Faut-il lire ce livre quand on porte un intérêt limité à la région Pays de Loire, à la question des estuaires ou à celle des zones humides ?

A priori, les deux grandes difficultés d’un tel ouvrage étaient une part dans son caractère collectif et d’autre part dans la pluridisciplinarité des contributeurs. Les ouvrages collectifs sont trop souvent de simples compilations où le travail éditorial a fait l’économie de réunions chronophages marquées par la déperdition des énergies. Dans le cas présent, les deux écueils paraissent avoir été évités. Sans doute parce que les auteurs sont tous impliqués dans un espace universitaire restreint, plus favorable à un travail éditorial collectif. L’ouvrage est par ailleurs marqué dans chacune des parties et des sous-parties par la volonté d’articuler chaque élément au tout. Certains chapitres ont d’ailleurs pu être retouchés à la lecture des autres contributions, ce qui est la marque d’un grand souci pédagogique. Ici, les auteurs, confrontés au regard d’autres disciplines, ont tendance à éviter l’ésotérisme d’un jargon disciplinaire abscons. Tant mieux. Agrémenté d’un encart de planches cartographiques et de photographies en couleurs, proposant de nombreux tableaux et graphiques, cet ouvrage présente donc des qualités rares et n’est jamais ennuyeux. Le fait qu’il soit écrit pour l’ensemble des acteurs, citoyens inclus, le dote de qualités pédagogiques certaines. On n’y trouve pas ce défaut classique qui consiste à procéder par allusion à ce que tout le monde est censé savoir. Tout y est défini et expliqué, y compris le développement durable. L’articulation entre local et global est sans cesse rappelée.

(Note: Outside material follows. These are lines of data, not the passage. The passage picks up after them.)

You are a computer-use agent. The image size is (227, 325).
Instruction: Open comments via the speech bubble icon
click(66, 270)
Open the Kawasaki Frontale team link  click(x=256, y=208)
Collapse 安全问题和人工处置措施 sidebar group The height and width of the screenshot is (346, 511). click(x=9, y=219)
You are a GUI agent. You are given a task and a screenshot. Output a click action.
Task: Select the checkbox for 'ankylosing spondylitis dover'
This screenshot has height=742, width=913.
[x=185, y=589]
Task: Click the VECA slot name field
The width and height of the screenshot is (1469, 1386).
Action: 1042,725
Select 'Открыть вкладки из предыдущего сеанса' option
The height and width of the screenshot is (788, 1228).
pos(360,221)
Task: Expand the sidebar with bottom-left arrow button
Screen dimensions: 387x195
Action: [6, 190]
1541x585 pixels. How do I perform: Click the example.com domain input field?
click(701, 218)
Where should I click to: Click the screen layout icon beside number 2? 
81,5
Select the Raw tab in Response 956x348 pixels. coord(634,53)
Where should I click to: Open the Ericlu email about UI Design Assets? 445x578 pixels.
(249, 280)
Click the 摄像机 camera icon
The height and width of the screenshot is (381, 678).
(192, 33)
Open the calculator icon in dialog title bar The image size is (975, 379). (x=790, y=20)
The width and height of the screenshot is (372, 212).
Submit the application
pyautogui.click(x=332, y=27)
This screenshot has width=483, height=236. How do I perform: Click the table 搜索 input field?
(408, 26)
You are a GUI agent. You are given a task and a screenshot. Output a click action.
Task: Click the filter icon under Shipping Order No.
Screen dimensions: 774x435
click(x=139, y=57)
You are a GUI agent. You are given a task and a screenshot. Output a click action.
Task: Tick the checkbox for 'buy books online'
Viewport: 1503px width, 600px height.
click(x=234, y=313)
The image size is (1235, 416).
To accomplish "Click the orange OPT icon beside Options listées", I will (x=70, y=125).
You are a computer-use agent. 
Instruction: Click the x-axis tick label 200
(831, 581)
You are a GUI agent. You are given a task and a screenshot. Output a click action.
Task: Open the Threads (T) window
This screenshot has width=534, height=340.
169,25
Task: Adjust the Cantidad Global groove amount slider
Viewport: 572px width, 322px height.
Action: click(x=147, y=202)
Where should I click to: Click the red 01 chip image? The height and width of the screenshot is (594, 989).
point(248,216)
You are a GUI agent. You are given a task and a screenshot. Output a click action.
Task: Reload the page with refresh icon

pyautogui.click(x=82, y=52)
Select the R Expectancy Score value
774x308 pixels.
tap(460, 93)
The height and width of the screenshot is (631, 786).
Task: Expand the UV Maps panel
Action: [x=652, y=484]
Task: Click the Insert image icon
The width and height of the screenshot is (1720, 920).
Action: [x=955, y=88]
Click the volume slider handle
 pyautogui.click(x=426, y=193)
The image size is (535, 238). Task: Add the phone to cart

Faut-il lire ce livre quand on porte un intérêt limité à la région Pays de Loire, à la question des estuaires ou à celle des zones humides ? La réponse est oui (la preuve) tant il est vrai que l’ouvrage est riche en possibilités d’exploitations en classe. Il est clair qu’il ne pourra pas être réutilisé tel quel. Des extraits de textes, des tableaux, des graphiques, la cartographie simplifiée des zones protégées peuvent être utilisés en classe, dans une étude de cas. Celle-ci peut porter sur les littoraux en seconde, ce qui était déjà le cas de celle qui était proposée par le manuel Bréal de seconde (2005) sur le littoral de Lorient à Noirmoutier. Même en 6e (Habiter la ville, habiter les littoraux), la connaissance approfondie d’un cas particulier peut permettre de trouver les mots et la démarche pédagogique autorisant une transposition auprès de très jeunes élèves. Dans le cadre de l’étude de la France en 4e (Aménagement du territoire), en 3e (Conséquence des mutations économiques) ou surtout en première (Des milieux entre nature et société), l’une des pierres d’achoppement de l’ouvrage lors des premiers contacts entre juristes et géographes (milieux naturels ou construits), peut être fondée sur la photographie couleur du banc de Bilho (Claire Chadenas, p. 257). Cet îlot artificiel, constitué par le dépôt de sable et de vases issus du dragage du chenal de Loire entre 1979 et 1981 est aujourd’hui intégré à la Zone de protection spéciale (ZPS) « Estuaire de la Loire » et à la zone Natura 2000 du même nom. Elle est en effet reconnue comme un site d’importance pour la reproduction des oiseaux. Or, il s’agit bien du fruit de l’action anthropique.